We first consider the case with no boundary matching. KS tests were performed on each method to compare the distributions of volume fractions to the ground truth, the full results are shown in ESI Table 1.† The p-value is a measure of how probable it is these samples were taken from the same distribution. In the boundary agnostic case, the G-opt method produces distributions with large p-values (0.73–0.97), indicating a good agreement with the ground truth distribution. The boundary agnostic Z-opt method produces smaller p-values (0.022–0.43), revealing poorer agreement with the ground truth. As these generators are identical in architecture and were trained for the same number of iterations, this indicates that the addition of the content loss during training improves the overall quality of the generator.

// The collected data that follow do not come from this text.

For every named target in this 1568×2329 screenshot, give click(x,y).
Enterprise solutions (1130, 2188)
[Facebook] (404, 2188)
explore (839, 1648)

It is possible that because the content loss is introduced from the start of training, G can immediately start to learn kernels that produce realistic features, without requiring useful information from D. This inevitably speeds up the convergence of G, and also aids in training D, as ‘realness’ of the output of G will be improved earlier in training. Without this content loss, G is entirely reliant on the information from D, and therefore cannot start to learn realistic features until D has learned to discriminate them. It is possible that the benefit G-opt gains from content loss in the early stages of training may be balanced out over longer training times, and that Z-opt may reach the same overall performance, but in more iterations. However, it is important to note that the difference in loss functions means the loss landscapes each method is exploring are fundamentally different, and therefore they will never converge to the exact same solution.

Fig. 3 shows that the boundary optimised VF distributions of the G-opt method are constrained within the bounds of the distribution produced by the boundary agnostic case. This suggests that, although the VF distribution of the boundary matched seed is not similar to the ground truth distribution, the VFs of the generated microstructure are at least a subset of the underlying VF distribution. On the other hand, the boundary optimised Z-opt distribution is significantly offset from the distribution produced by the boundary agnostic case. Specifically, the metal phase shows a significant decrease in volume fraction and the ceramic phase a significant increase in volume fraction. This is also clearly visible in 2, as there appears to be an over representation of the white phase. This can be explained by the seed optimisation process. During training, G is given seeds that are sampled from a random normal distribution. When the seed is optimised post-training, the optimisation pushes the seed into a region where the boundary is best matched, and although the seed is encouraged to retain its normality, this region of latent space may not have been well sampled in training, therefore generating samples that do not follow the same statistics as the underlying data.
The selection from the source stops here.